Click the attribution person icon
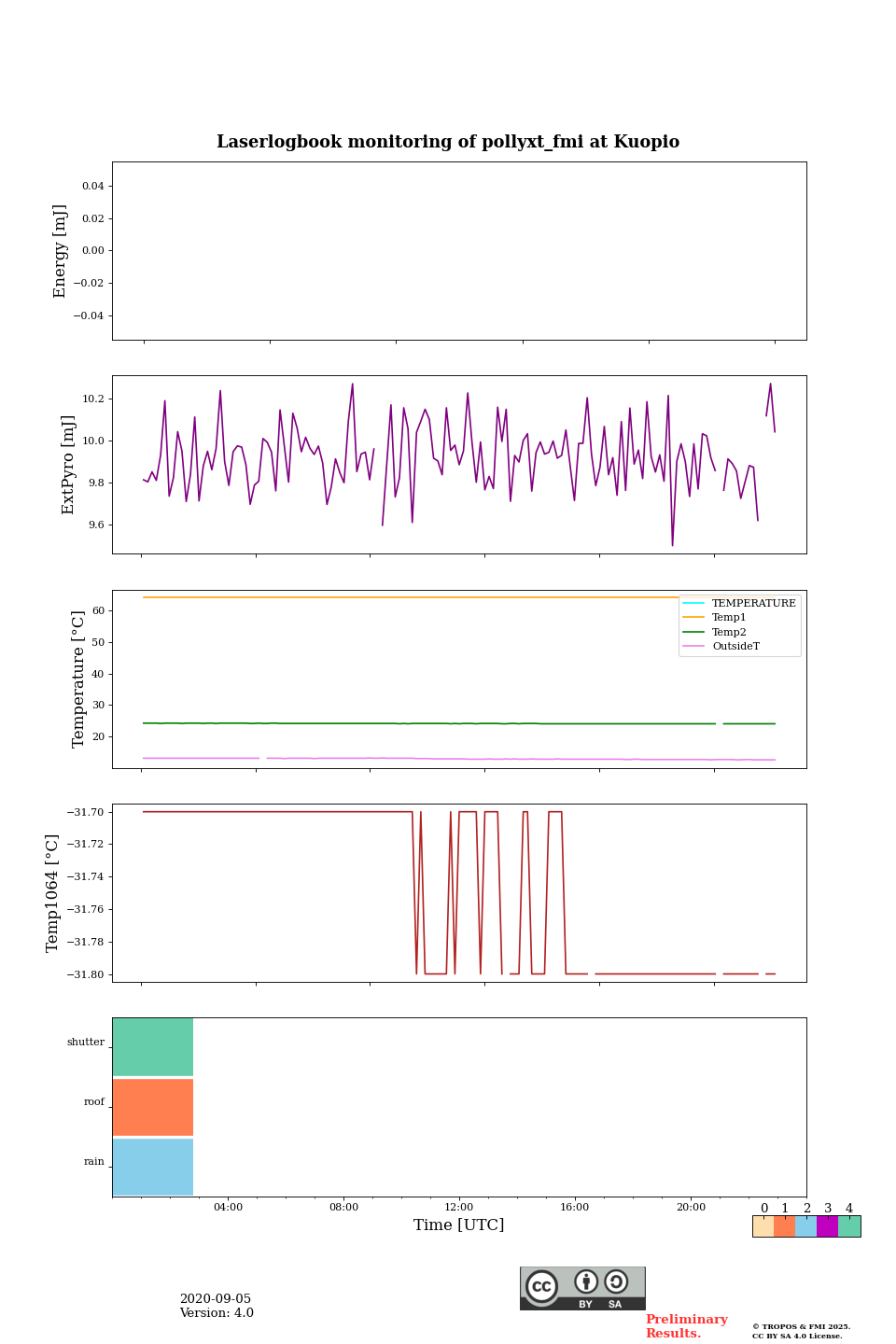Viewport: 896px width, 1344px height. (x=586, y=1281)
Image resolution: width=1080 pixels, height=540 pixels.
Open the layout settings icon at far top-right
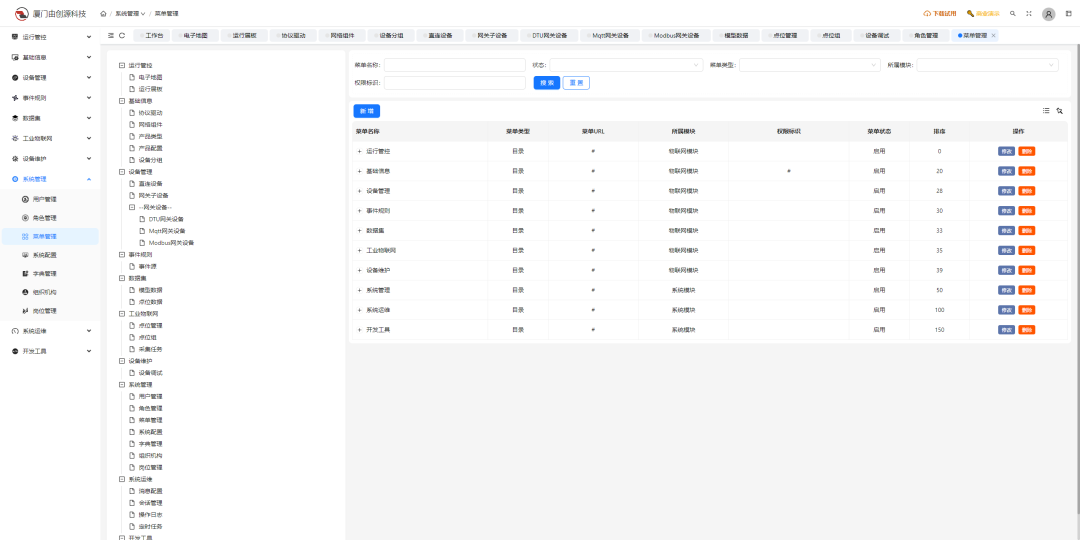[1067, 14]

================================

:: Your instructions ::
Reproduce each line of the listing above verbatim, omitting the pictures.

:: Solution to this exercise ::
Click the attribution person icon
Viewport: 896px width, 1344px height. (x=586, y=1281)
Image resolution: width=1080 pixels, height=540 pixels.
Open the layout settings icon at far top-right
[1067, 14]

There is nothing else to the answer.